Greece: Debt inspectors delay meeting with PM after talks stall on tax arrears, state jobs

ATHENS, Greece (AP) -- Inspectors from Greece's rescue lenders delayed a meeting with the prime minister which had been scheduled for Tuesday after talks stalled over tax collection difficulties and promised reductions in public sector staff.

The talks between Prime Minister Antonis Samaras and the inspectors from the European Union, European Central Bank and International Monetary Fund — known as the Troika — were postponed by one day until Wednesday, following hours of negotiations involving members of his Cabinet.

"We are working to finalize as many issues as we can ... I don't think we'll get to all of them," Finance Minister Yannis Stournaras said.

Officials in the conservative-led government had aimed at resolving differences with the Troika ahead of a meeting of European Union leaders in Brussels on Thursday and Friday.

Greece is due to receive its next bailout loan installment of €2.8 billion ($3.65 billion) later this month, but Finance Ministry officials say deficit-reduction talks have been held up by creditors' demands for faster implementation of programs for public sector staff cuts and tax arrears payments.

The country has been surviving on rescue loans for nearly three years and is struggling to collect additional taxes levied on the recession-hit population as part of austerity measures imposed in return for the bailout money.
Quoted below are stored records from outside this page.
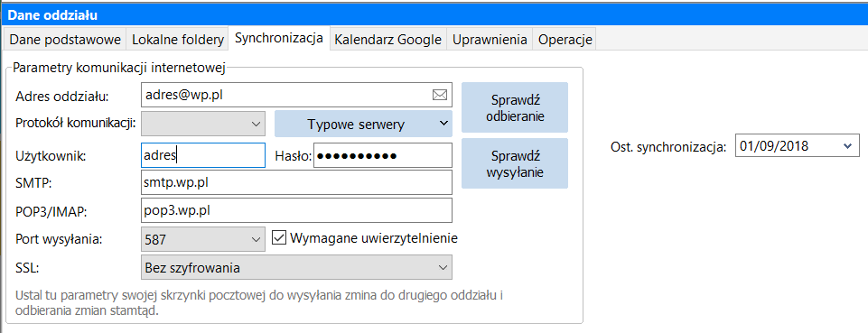Toggle Wymagane uwierzytelnienie checkbox
868x333 pixels.
click(280, 238)
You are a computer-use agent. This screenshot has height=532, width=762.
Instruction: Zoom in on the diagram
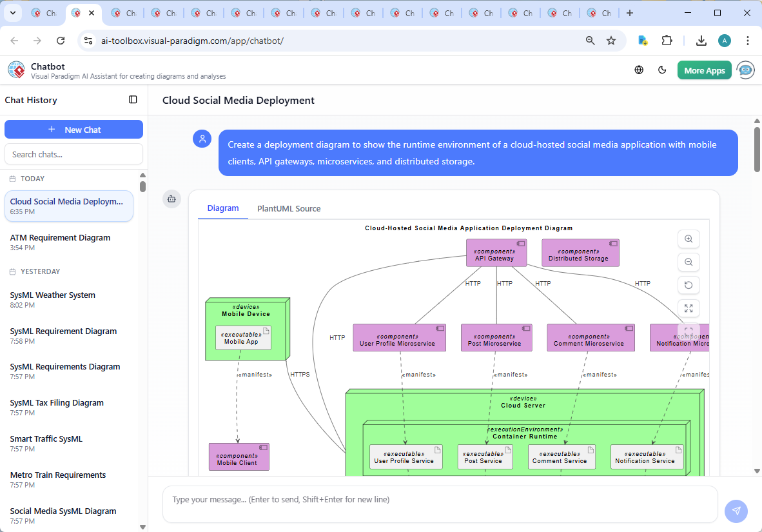[689, 239]
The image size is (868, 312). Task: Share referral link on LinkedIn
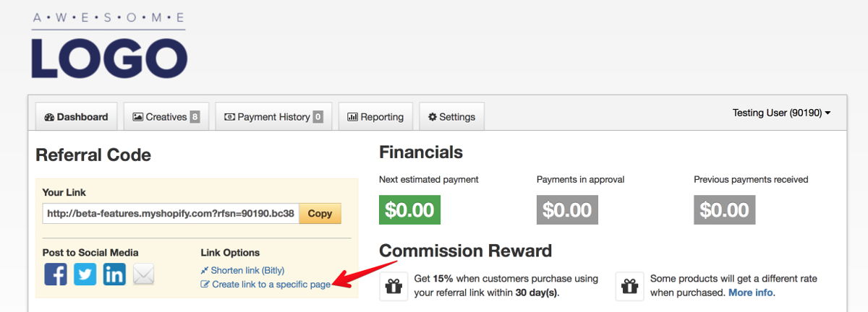(x=114, y=274)
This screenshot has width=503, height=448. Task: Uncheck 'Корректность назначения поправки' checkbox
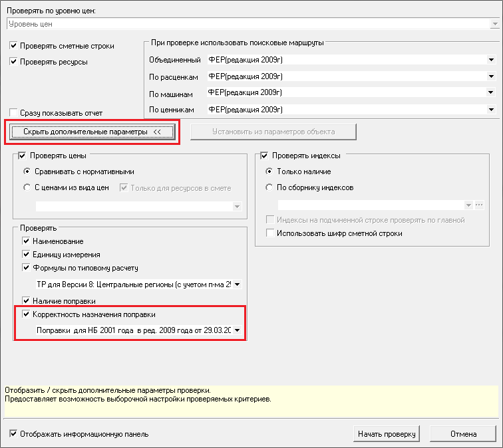[x=27, y=314]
Debt inspectors are also pressing Greece to speed up its privatization program.

Prime Minister Samaras met Tuesday with Alexei Miller, chief executive of Russia's state-run natural gas giant Gazprom, one of the companies short listed in the planned privatization of Greece's Public Gas Corporation, or DEPA.

Other contenders include Azerbaijan's state energy company Socar and Russia's private Sintex.

Meanwhile, around 3,000 protesters marched in central Athens against plans to develop a gold mine on the Halkidiki peninsula, a popular holiday destination in northern Greece. The protesters chanted "we want forests, not a golden tomb," and marched to parliament in the peaceful demonstration.

Eldorado Gold Corp., based in Vancouver, Canada, has been granted the rights to the gold mine and plans to begin digging soon.

The country's main opposition party, the left-wing Syriza, has sided with the protesters.

"We do not oppose growth, but we are opposed to these pirate investments that seek to loot the environment of natural resources," Syriza leader Alexis Tsipras said.

"The politicians who bankrupted this country ... are working with those who want to plunder its great mineral wealth and leave an environmental wasteland behind."